> _PROBLEM DESCRIPTION_: Transcribe, exactly as they appear, only the lines from the one holding "دخول (15, 15)" through the end of the entries below.

*** TASK INPUTS ***

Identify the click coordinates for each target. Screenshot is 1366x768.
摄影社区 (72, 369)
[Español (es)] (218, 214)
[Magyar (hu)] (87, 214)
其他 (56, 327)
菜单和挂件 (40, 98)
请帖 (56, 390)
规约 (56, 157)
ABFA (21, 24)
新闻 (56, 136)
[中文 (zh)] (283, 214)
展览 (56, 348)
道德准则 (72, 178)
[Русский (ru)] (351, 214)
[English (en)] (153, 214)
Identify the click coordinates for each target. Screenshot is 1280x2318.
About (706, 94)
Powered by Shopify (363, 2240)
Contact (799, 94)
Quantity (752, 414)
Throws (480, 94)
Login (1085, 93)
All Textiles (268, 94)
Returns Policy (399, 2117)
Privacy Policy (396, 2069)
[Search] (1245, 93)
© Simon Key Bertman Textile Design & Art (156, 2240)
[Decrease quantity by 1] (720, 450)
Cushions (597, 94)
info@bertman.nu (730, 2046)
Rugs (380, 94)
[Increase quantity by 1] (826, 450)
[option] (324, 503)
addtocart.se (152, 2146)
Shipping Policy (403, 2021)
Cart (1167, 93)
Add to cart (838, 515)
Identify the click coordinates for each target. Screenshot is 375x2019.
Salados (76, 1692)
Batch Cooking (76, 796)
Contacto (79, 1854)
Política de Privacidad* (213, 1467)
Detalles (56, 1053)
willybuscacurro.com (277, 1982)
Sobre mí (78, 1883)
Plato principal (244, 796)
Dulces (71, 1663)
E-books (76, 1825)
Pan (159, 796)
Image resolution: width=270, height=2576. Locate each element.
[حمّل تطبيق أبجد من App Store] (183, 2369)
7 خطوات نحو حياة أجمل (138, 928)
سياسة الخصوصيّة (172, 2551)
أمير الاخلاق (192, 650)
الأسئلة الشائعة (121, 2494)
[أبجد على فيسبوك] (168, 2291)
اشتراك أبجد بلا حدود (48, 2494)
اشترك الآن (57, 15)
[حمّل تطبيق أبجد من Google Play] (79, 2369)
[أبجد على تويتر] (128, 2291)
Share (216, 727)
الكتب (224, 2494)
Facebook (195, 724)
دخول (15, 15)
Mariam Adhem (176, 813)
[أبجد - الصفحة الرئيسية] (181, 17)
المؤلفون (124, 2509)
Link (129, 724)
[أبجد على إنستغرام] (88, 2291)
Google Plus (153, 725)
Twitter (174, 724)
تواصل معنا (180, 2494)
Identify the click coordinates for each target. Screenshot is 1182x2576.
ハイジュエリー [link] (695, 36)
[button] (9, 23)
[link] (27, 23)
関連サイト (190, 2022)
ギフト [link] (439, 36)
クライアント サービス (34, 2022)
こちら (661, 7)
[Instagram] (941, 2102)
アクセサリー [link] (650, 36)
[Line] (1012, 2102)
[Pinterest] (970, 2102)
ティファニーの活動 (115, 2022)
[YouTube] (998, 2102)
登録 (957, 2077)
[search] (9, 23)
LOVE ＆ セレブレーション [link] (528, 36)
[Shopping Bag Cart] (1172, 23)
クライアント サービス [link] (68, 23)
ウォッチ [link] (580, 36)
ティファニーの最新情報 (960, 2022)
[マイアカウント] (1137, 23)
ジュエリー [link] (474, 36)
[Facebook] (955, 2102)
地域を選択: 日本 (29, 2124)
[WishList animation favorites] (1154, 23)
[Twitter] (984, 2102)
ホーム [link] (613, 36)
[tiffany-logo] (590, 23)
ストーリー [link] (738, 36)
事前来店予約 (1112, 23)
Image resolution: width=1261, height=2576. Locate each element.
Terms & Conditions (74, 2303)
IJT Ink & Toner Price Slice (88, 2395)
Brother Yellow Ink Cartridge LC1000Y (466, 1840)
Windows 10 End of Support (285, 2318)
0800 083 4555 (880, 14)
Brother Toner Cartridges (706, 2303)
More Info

***

> _EXERCISE ANSWER_:
دخول (15, 15)
Mariam Adhem (176, 813)
[أبجد - الصفحة الرئيسية] (181, 17)
المؤلفون (124, 2509)
Link (129, 724)
[أبجد على إنستغرام] (88, 2291)
Google Plus (153, 725)
Twitter (174, 724)
تواصل معنا (180, 2494)
Identify the click coordinates for each target. Screenshot is 1182x2576.
ハイジュエリー [link] (695, 36)
[button] (9, 23)
[link] (27, 23)
関連サイト (190, 2022)
ギフト [link] (439, 36)
クライアント サービス (34, 2022)
こちら (661, 7)
[Instagram] (941, 2102)
アクセサリー [link] (650, 36)
[Line] (1012, 2102)
[Pinterest] (970, 2102)
ティファニーの活動 (115, 2022)
[YouTube] (998, 2102)
登録 (957, 2077)
[search] (9, 23)
LOVE ＆ セレブレーション [link] (528, 36)
[Shopping Bag Cart] (1172, 23)
クライアント サービス [link] (68, 23)
ウォッチ [link] (580, 36)
ティファニーの最新情報 (960, 2022)
[マイアカウント] (1137, 23)
ジュエリー [link] (474, 36)
[Facebook] (955, 2102)
地域を選択: 日本 (29, 2124)
[WishList animation favorites] (1154, 23)
[Twitter] (984, 2102)
ホーム [link] (613, 36)
[tiffany-logo] (590, 23)
ストーリー [link] (738, 36)
事前来店予約 (1112, 23)
Image resolution: width=1261, height=2576. Locate each element.
Terms & Conditions (74, 2303)
IJT Ink & Toner Price Slice (88, 2395)
Brother Yellow Ink Cartridge LC1000Y (466, 1840)
Windows 10 End of Support (285, 2318)
0800 083 4555 (880, 14)
Brother Toner Cartridges (706, 2303)
More Info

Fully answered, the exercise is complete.